What to work on: Extract every one of the rows below word for word, leaving nothing out and changing nothing.

Record set:
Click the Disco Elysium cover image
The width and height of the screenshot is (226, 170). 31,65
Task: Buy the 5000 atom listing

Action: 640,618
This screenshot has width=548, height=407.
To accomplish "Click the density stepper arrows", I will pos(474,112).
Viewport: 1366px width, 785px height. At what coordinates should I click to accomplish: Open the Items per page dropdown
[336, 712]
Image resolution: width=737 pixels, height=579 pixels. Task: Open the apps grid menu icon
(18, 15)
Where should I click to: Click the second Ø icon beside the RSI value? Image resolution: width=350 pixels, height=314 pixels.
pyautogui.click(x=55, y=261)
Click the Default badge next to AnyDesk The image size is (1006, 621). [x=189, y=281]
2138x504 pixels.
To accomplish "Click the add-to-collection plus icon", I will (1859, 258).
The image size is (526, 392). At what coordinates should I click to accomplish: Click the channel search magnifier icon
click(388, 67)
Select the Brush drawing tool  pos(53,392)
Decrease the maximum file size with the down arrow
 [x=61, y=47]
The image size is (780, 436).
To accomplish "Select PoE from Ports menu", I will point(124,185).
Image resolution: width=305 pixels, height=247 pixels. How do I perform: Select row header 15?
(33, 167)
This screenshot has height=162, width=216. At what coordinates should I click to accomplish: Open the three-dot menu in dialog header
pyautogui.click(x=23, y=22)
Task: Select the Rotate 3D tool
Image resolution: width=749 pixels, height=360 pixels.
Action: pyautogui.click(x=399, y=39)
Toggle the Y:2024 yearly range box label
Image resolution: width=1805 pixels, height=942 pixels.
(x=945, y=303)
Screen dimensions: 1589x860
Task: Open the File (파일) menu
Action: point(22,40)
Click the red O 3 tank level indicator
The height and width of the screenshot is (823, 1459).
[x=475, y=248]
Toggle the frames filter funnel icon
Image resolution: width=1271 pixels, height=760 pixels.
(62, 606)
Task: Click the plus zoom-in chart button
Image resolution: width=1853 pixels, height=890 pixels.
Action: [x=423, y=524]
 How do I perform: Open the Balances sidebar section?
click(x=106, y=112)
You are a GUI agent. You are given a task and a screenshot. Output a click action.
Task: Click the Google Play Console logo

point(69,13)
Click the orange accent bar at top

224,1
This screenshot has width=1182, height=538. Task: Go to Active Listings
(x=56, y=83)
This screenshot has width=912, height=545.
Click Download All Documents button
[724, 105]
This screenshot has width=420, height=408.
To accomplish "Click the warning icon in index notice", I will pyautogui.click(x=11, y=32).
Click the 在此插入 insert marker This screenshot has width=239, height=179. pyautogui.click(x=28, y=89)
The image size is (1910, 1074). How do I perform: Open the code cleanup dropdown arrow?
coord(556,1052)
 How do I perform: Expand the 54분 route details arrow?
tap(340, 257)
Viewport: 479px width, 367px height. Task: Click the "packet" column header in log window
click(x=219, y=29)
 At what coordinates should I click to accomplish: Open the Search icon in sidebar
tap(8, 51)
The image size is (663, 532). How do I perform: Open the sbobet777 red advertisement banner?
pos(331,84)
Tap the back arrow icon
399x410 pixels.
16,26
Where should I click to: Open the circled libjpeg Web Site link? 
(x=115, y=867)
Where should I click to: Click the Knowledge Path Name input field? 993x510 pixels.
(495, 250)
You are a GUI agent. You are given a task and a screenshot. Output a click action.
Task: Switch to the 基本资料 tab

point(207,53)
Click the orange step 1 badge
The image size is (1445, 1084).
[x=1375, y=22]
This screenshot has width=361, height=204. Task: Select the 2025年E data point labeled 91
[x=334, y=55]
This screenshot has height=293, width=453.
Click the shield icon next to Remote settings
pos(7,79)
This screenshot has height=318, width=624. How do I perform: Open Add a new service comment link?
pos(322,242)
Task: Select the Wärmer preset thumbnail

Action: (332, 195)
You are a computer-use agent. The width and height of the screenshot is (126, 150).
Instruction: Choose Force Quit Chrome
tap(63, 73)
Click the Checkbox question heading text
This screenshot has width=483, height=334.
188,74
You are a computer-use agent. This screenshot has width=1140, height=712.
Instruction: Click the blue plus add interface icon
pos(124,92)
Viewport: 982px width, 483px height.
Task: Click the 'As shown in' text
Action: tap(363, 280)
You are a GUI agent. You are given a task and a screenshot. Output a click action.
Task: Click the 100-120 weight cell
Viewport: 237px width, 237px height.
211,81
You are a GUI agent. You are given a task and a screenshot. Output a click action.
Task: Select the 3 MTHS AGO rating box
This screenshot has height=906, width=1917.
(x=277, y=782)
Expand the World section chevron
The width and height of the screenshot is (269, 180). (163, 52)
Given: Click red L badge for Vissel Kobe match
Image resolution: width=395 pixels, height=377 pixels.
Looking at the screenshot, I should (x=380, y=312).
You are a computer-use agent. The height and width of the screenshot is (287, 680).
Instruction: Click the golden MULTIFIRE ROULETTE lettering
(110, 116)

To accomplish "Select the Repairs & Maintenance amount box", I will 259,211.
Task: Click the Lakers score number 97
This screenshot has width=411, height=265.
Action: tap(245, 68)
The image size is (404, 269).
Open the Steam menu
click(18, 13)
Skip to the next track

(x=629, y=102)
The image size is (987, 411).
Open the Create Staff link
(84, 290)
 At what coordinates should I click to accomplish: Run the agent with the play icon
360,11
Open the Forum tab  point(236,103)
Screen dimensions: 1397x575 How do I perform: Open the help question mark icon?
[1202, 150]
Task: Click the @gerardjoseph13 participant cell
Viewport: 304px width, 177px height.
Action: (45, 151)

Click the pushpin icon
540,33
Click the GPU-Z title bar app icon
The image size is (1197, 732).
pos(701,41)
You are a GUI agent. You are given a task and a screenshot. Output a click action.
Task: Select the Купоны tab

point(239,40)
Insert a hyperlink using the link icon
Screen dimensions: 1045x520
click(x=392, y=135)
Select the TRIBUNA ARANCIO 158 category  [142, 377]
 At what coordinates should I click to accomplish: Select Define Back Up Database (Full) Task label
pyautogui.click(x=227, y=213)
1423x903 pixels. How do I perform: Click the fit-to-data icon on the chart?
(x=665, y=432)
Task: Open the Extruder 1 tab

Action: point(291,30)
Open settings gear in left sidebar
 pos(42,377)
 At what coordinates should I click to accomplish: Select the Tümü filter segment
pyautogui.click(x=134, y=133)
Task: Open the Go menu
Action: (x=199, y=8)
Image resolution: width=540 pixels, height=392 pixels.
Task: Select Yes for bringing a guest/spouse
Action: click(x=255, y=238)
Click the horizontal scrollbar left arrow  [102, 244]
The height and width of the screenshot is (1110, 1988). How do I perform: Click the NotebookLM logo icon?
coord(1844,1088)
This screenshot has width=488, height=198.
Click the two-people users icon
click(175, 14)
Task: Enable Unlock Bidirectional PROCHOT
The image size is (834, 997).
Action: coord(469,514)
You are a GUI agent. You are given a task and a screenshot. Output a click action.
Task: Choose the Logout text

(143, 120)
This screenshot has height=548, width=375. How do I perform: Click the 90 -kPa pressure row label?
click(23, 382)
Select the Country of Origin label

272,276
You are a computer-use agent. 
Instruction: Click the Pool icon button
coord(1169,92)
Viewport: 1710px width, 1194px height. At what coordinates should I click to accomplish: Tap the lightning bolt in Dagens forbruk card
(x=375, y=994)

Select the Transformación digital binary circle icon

The output:
Click the Disco Elysium cover image
The width and height of the screenshot is (226, 170). 31,65
Task: Buy the 5000 atom listing

Action: 640,618
This screenshot has width=548, height=407.
To accomplish "Click the density stepper arrows", I will pos(474,112).
Viewport: 1366px width, 785px height. At what coordinates should I click to accomplish: Open the Items per page dropdown
[336, 712]
Image resolution: width=737 pixels, height=579 pixels. Task: Open the apps grid menu icon
(18, 15)
Where should I click to: Click the second Ø icon beside the RSI value? Image resolution: width=350 pixels, height=314 pixels.
pyautogui.click(x=55, y=261)
Click the Default badge next to AnyDesk The image size is (1006, 621). [x=189, y=281]
2138x504 pixels.
To accomplish "Click the add-to-collection plus icon", I will (1859, 258).
The image size is (526, 392). At what coordinates should I click to accomplish: Click the channel search magnifier icon
click(388, 67)
Select the Brush drawing tool  pos(53,392)
Decrease the maximum file size with the down arrow
 [x=61, y=47]
The image size is (780, 436).
To accomplish "Select PoE from Ports menu", I will point(124,185).
Image resolution: width=305 pixels, height=247 pixels. How do I perform: Select row header 15?
(33, 167)
This screenshot has height=162, width=216. At what coordinates should I click to accomplish: Open the three-dot menu in dialog header
pyautogui.click(x=23, y=22)
Task: Select the Rotate 3D tool
Image resolution: width=749 pixels, height=360 pixels.
Action: pyautogui.click(x=399, y=39)
Toggle the Y:2024 yearly range box label
Image resolution: width=1805 pixels, height=942 pixels.
(x=945, y=303)
Screen dimensions: 1589x860
Task: Open the File (파일) menu
Action: point(22,40)
Click the red O 3 tank level indicator
The height and width of the screenshot is (823, 1459).
[x=475, y=248]
Toggle the frames filter funnel icon
Image resolution: width=1271 pixels, height=760 pixels.
(62, 606)
Task: Click the plus zoom-in chart button
Image resolution: width=1853 pixels, height=890 pixels.
Action: [x=423, y=524]
 How do I perform: Open the Balances sidebar section?
click(x=106, y=112)
You are a GUI agent. You are given a task and a screenshot. Output a click action.
Task: Click the Google Play Console logo

point(69,13)
Click the orange accent bar at top

224,1
This screenshot has width=1182, height=538. Task: Go to Active Listings
(x=56, y=83)
This screenshot has width=912, height=545.
Click Download All Documents button
[724, 105]
This screenshot has width=420, height=408.
To accomplish "Click the warning icon in index notice", I will pyautogui.click(x=11, y=32).
Click the 在此插入 insert marker This screenshot has width=239, height=179. pyautogui.click(x=28, y=89)
The image size is (1910, 1074). How do I perform: Open the code cleanup dropdown arrow?
coord(556,1052)
 How do I perform: Expand the 54분 route details arrow?
tap(340, 257)
Viewport: 479px width, 367px height. Task: Click the "packet" column header in log window
click(x=219, y=29)
 At what coordinates should I click to accomplish: Open the Search icon in sidebar
tap(8, 51)
The image size is (663, 532). How do I perform: Open the sbobet777 red advertisement banner?
pos(331,84)
Tap the back arrow icon
399x410 pixels.
16,26
Where should I click to: Open the circled libjpeg Web Site link? 
(x=115, y=867)
Where should I click to: Click the Knowledge Path Name input field? 993x510 pixels.
(495, 250)
You are a GUI agent. You are given a task and a screenshot. Output a click action.
Task: Switch to the 基本资料 tab

point(207,53)
Click the orange step 1 badge
The image size is (1445, 1084).
[x=1375, y=22]
This screenshot has width=361, height=204. Task: Select the 2025年E data point labeled 91
[x=334, y=55]
This screenshot has height=293, width=453.
Click the shield icon next to Remote settings
pos(7,79)
This screenshot has height=318, width=624. How do I perform: Open Add a new service comment link?
pos(322,242)
Task: Select the Wärmer preset thumbnail

Action: (332, 195)
You are a computer-use agent. The width and height of the screenshot is (126, 150).
Instruction: Choose Force Quit Chrome
tap(63, 73)
Click the Checkbox question heading text
This screenshot has width=483, height=334.
188,74
You are a computer-use agent. This screenshot has width=1140, height=712.
Instruction: Click the blue plus add interface icon
pos(124,92)
Viewport: 982px width, 483px height.
Task: Click the 'As shown in' text
Action: tap(363, 280)
You are a GUI agent. You are given a task and a screenshot. Output a click action.
Task: Click the 100-120 weight cell
Viewport: 237px width, 237px height.
211,81
You are a GUI agent. You are given a task and a screenshot. Output a click action.
Task: Select the 3 MTHS AGO rating box
This screenshot has height=906, width=1917.
(x=277, y=782)
Expand the World section chevron
The width and height of the screenshot is (269, 180). (163, 52)
Given: Click red L badge for Vissel Kobe match
Image resolution: width=395 pixels, height=377 pixels.
Looking at the screenshot, I should (x=380, y=312).
You are a computer-use agent. The height and width of the screenshot is (287, 680).
Instruction: Click the golden MULTIFIRE ROULETTE lettering
(110, 116)

To accomplish "Select the Repairs & Maintenance amount box", I will 259,211.
Task: Click the Lakers score number 97
This screenshot has width=411, height=265.
Action: tap(245, 68)
The image size is (404, 269).
Open the Steam menu
click(18, 13)
Skip to the next track

(x=629, y=102)
The image size is (987, 411).
Open the Create Staff link
(84, 290)
 At what coordinates should I click to accomplish: Run the agent with the play icon
360,11
Open the Forum tab  point(236,103)
Screen dimensions: 1397x575 How do I perform: Open the help question mark icon?
[1202, 150]
Task: Click the @gerardjoseph13 participant cell
Viewport: 304px width, 177px height.
Action: (45, 151)

Click the pushpin icon
540,33
Click the GPU-Z title bar app icon
The image size is (1197, 732).
pos(701,41)
You are a GUI agent. You are given a task and a screenshot. Output a click action.
Task: Select the Купоны tab

point(239,40)
Insert a hyperlink using the link icon
Screen dimensions: 1045x520
click(x=392, y=135)
Select the TRIBUNA ARANCIO 158 category  [142, 377]
 At what coordinates should I click to accomplish: Select Define Back Up Database (Full) Task label
pyautogui.click(x=227, y=213)
1423x903 pixels. How do I perform: Click the fit-to-data icon on the chart?
(x=665, y=432)
Task: Open the Extruder 1 tab

Action: point(291,30)
Open settings gear in left sidebar
 pos(42,377)
 At what coordinates should I click to accomplish: Select the Tümü filter segment
pyautogui.click(x=134, y=133)
Task: Open the Go menu
Action: (x=199, y=8)
Image resolution: width=540 pixels, height=392 pixels.
Task: Select Yes for bringing a guest/spouse
Action: click(x=255, y=238)
Click the horizontal scrollbar left arrow  [102, 244]
The height and width of the screenshot is (1110, 1988). How do I perform: Click the NotebookLM logo icon?
coord(1844,1088)
This screenshot has width=488, height=198.
Click the two-people users icon
click(175, 14)
Task: Enable Unlock Bidirectional PROCHOT
The image size is (834, 997).
Action: coord(469,514)
You are a GUI agent. You are given a task and a screenshot. Output a click action.
Task: Choose the Logout text

(143, 120)
This screenshot has height=548, width=375. How do I perform: Click the 90 -kPa pressure row label?
click(23, 382)
Select the Country of Origin label

272,276
You are a computer-use agent. 
Instruction: Click the Pool icon button
coord(1169,92)
Viewport: 1710px width, 1194px height. At what coordinates should I click to accomplish: Tap the lightning bolt in Dagens forbruk card
(x=375, y=994)

Select the Transformación digital binary circle icon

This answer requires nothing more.